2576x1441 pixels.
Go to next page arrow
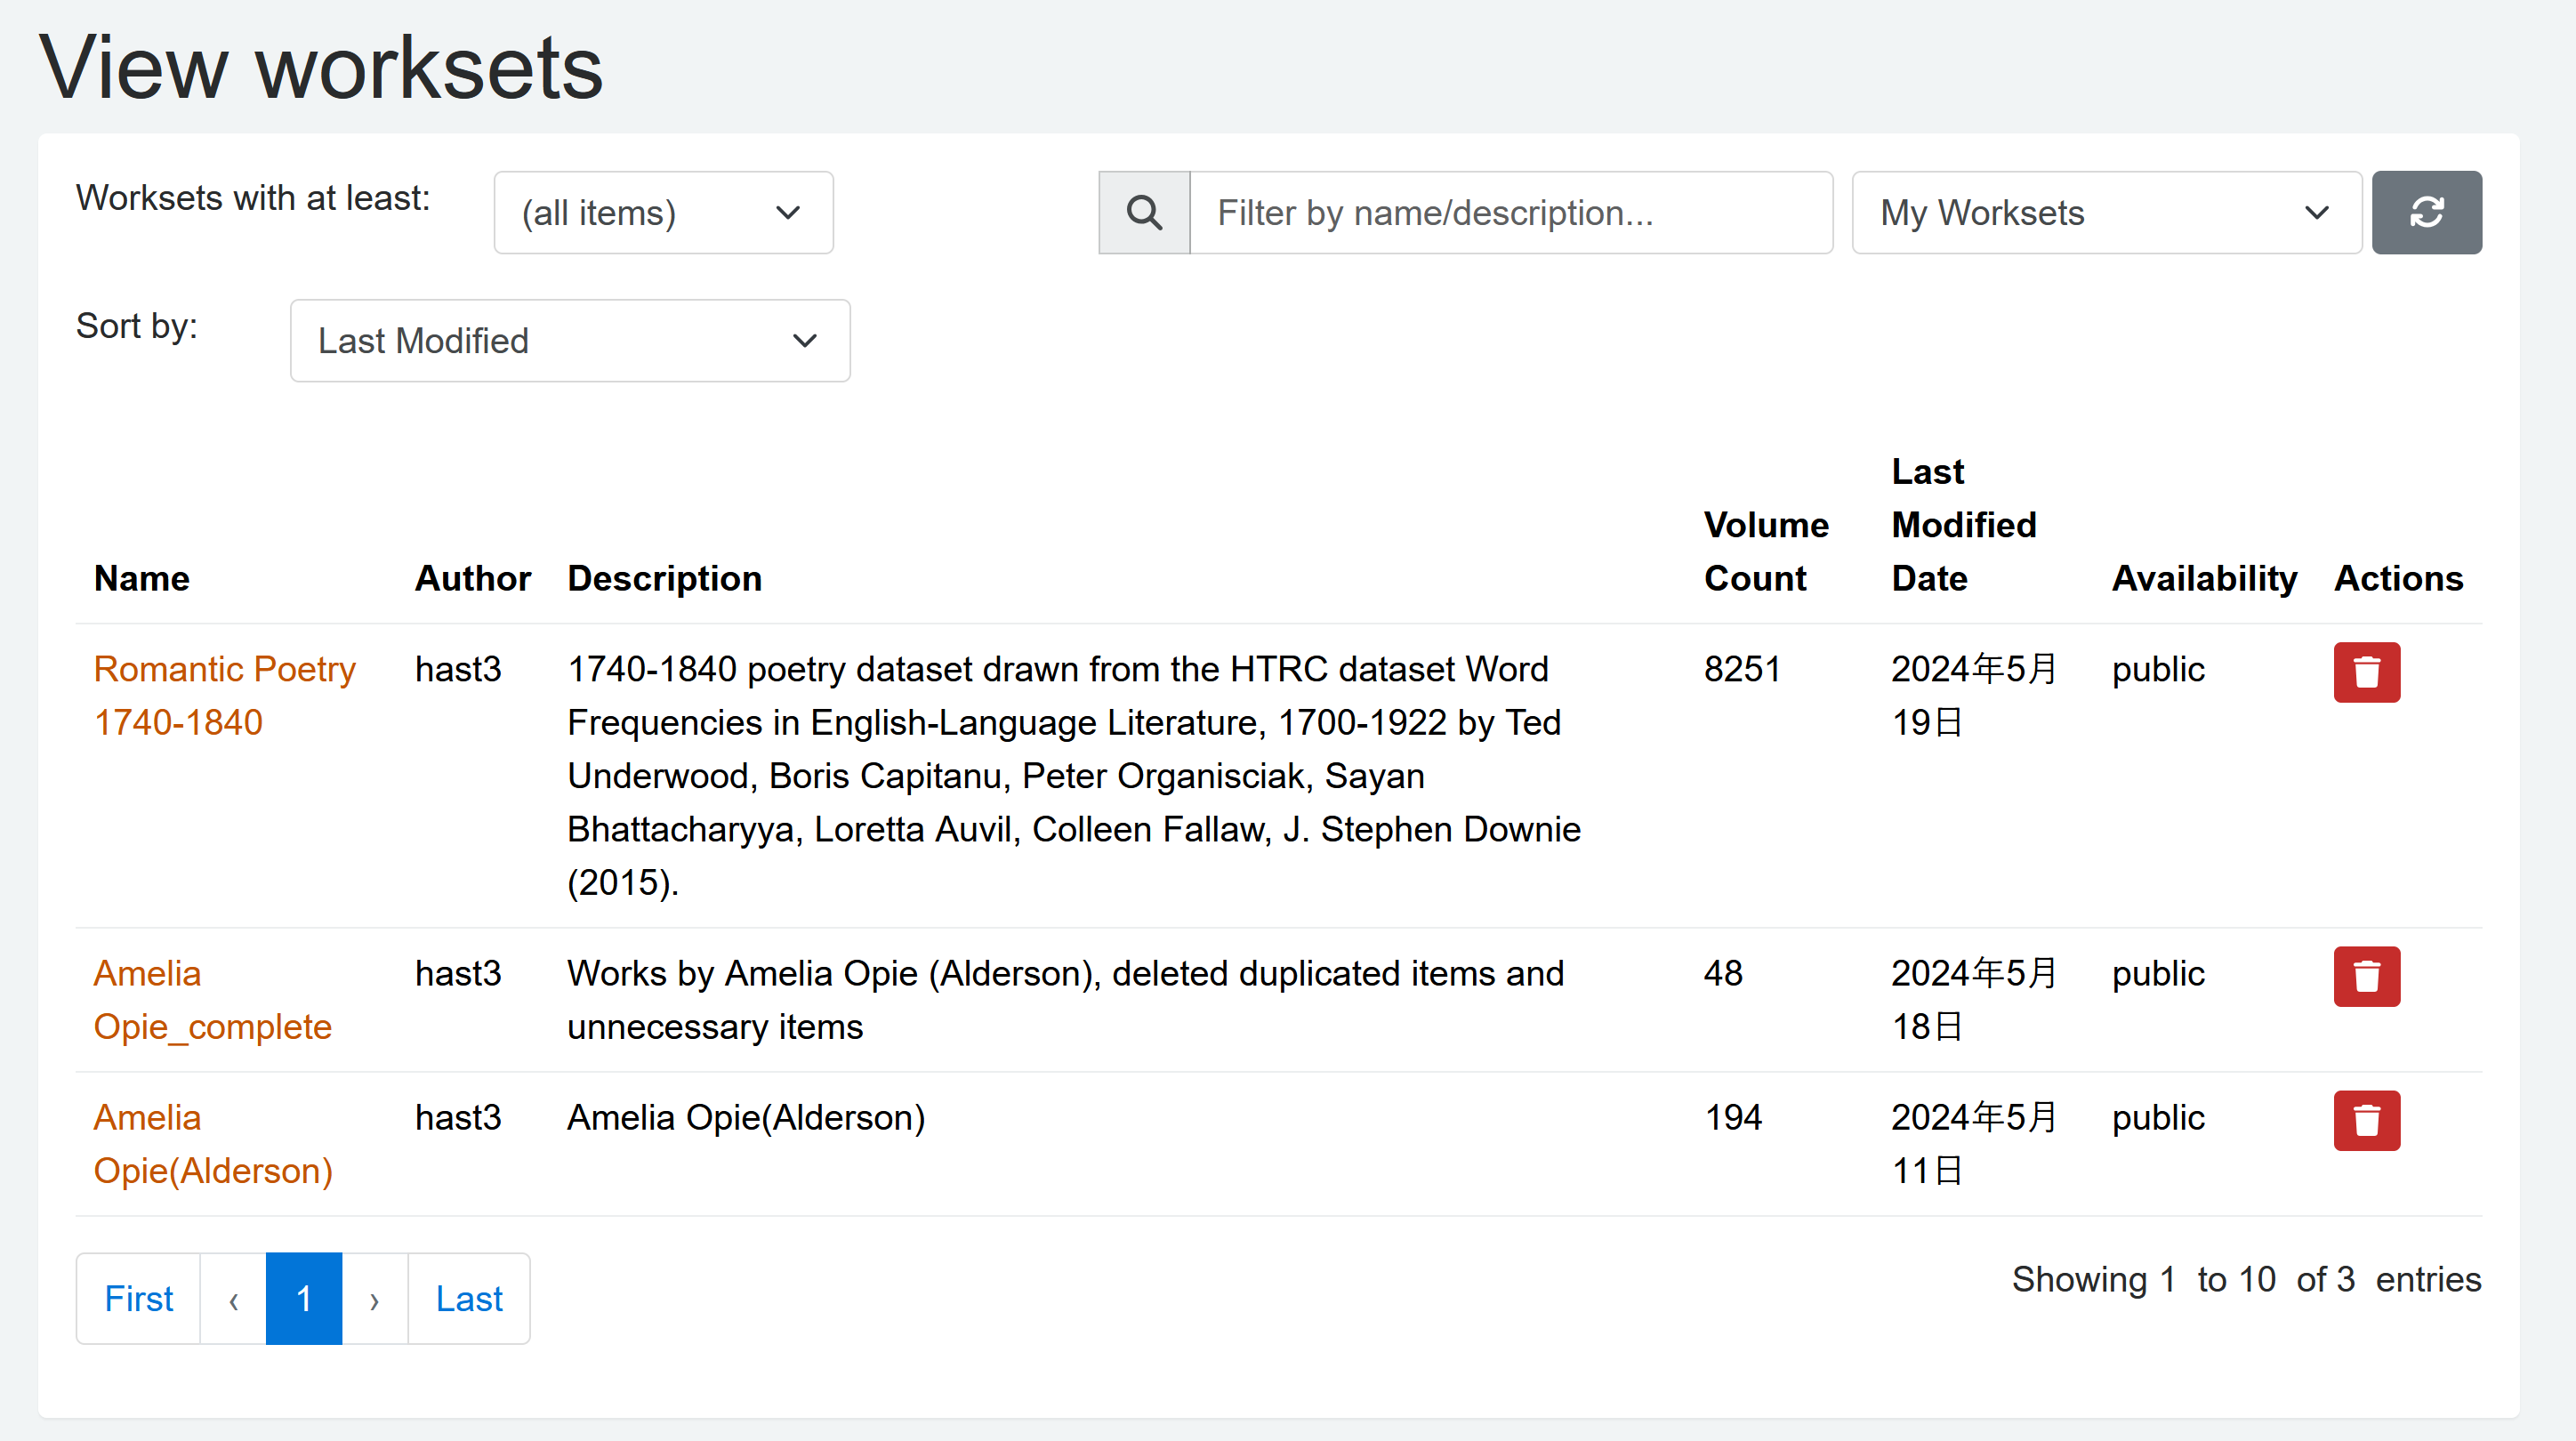(x=374, y=1299)
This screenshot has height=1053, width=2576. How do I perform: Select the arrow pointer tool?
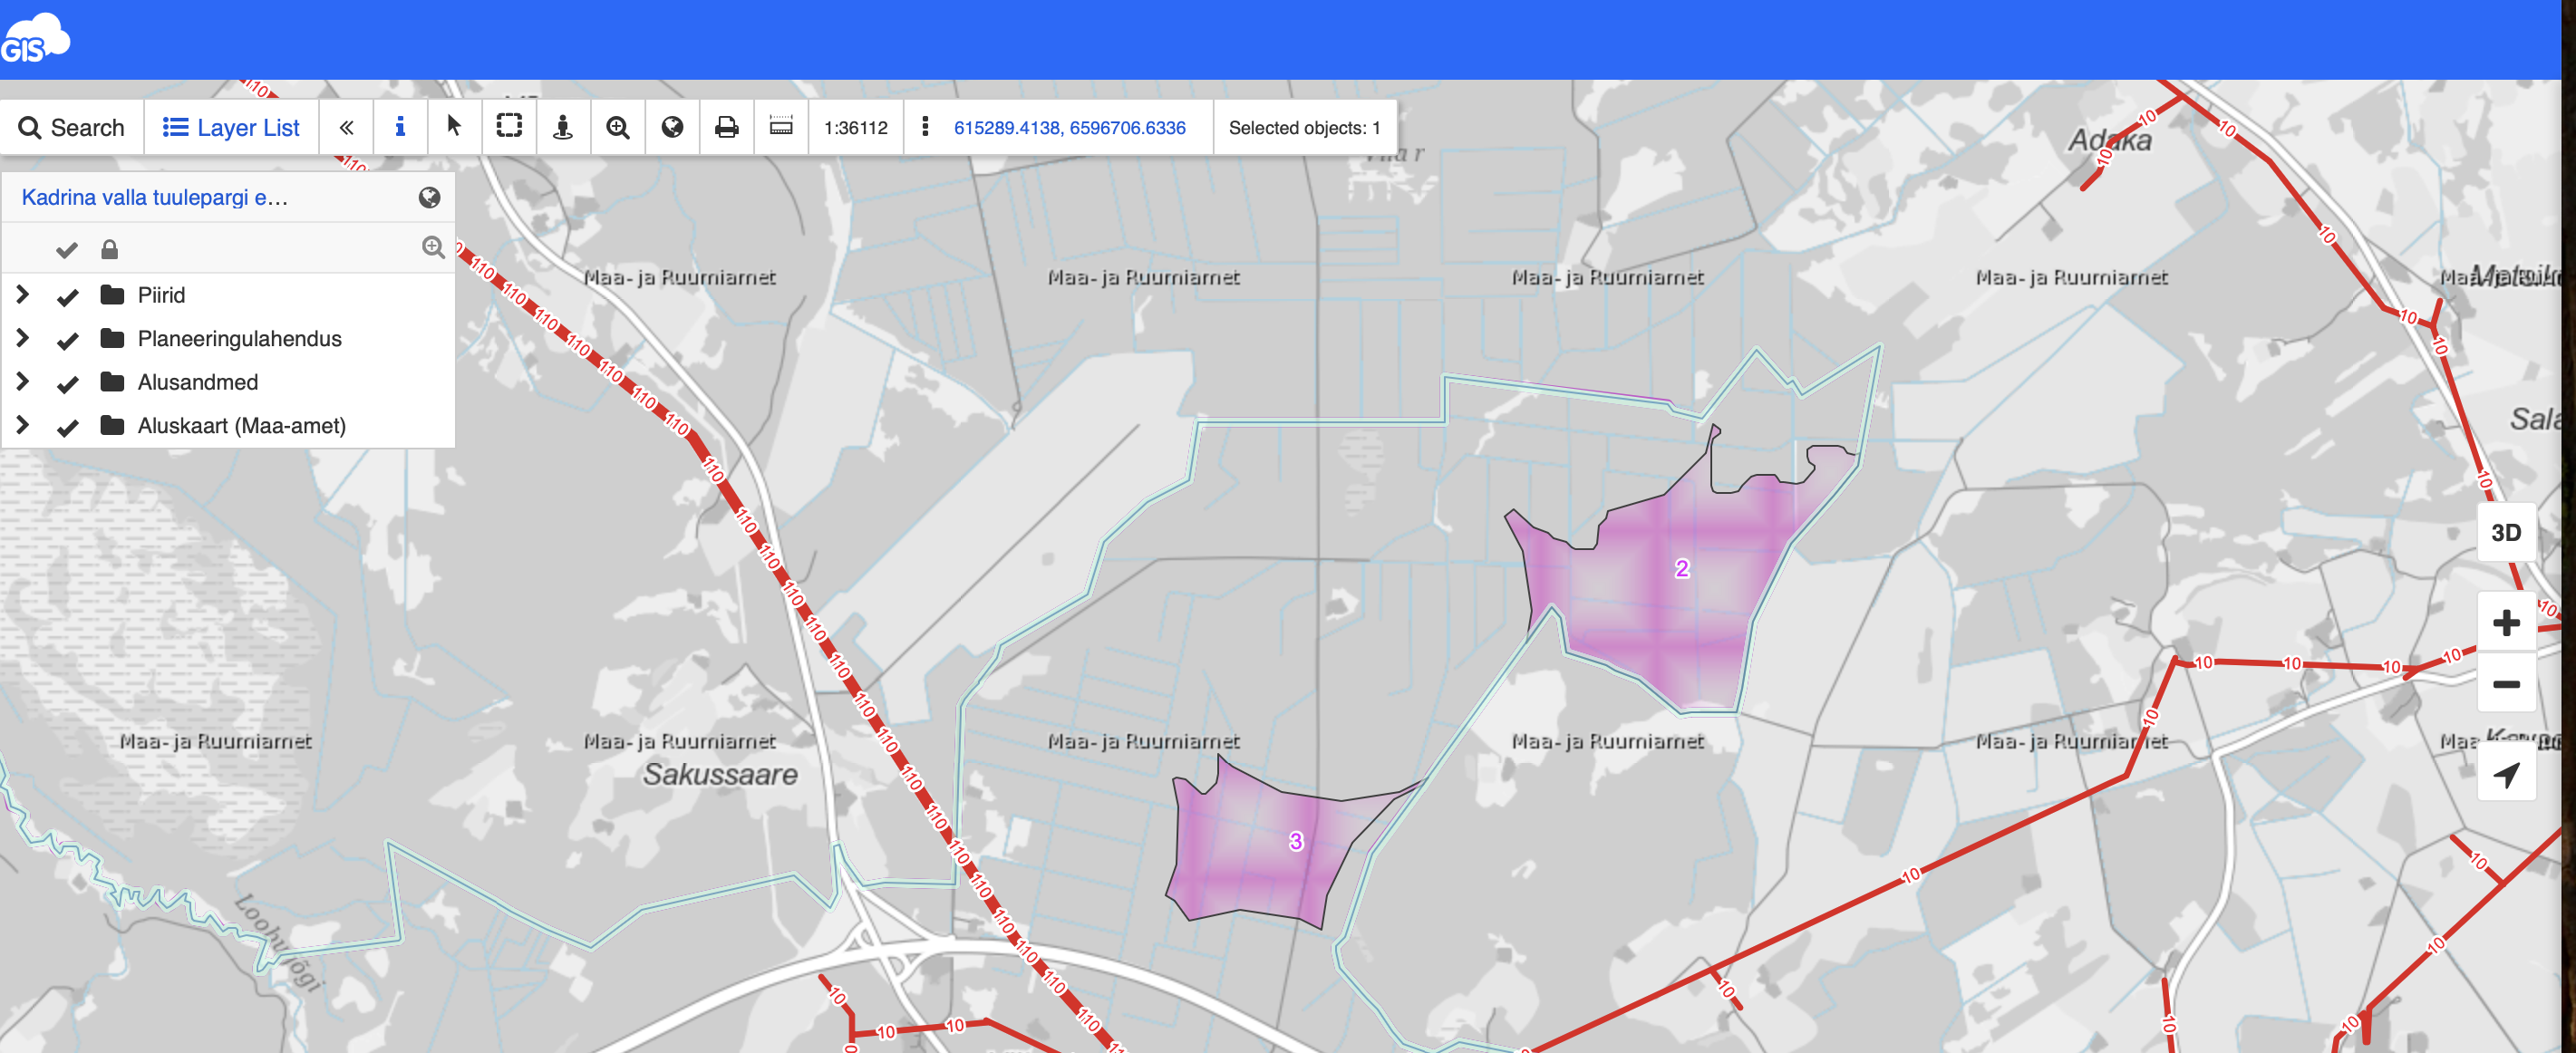[x=454, y=127]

+ + + + + + +

* [What is expected]: Every line from the one that contains "This screenshot has" through the end of the records above is to be reproduced exactly; no picture goes in the copy.

* [Result of the task]:
This screenshot has height=1053, width=2576. How do I perform: Select the arrow pointer tool?
[x=454, y=127]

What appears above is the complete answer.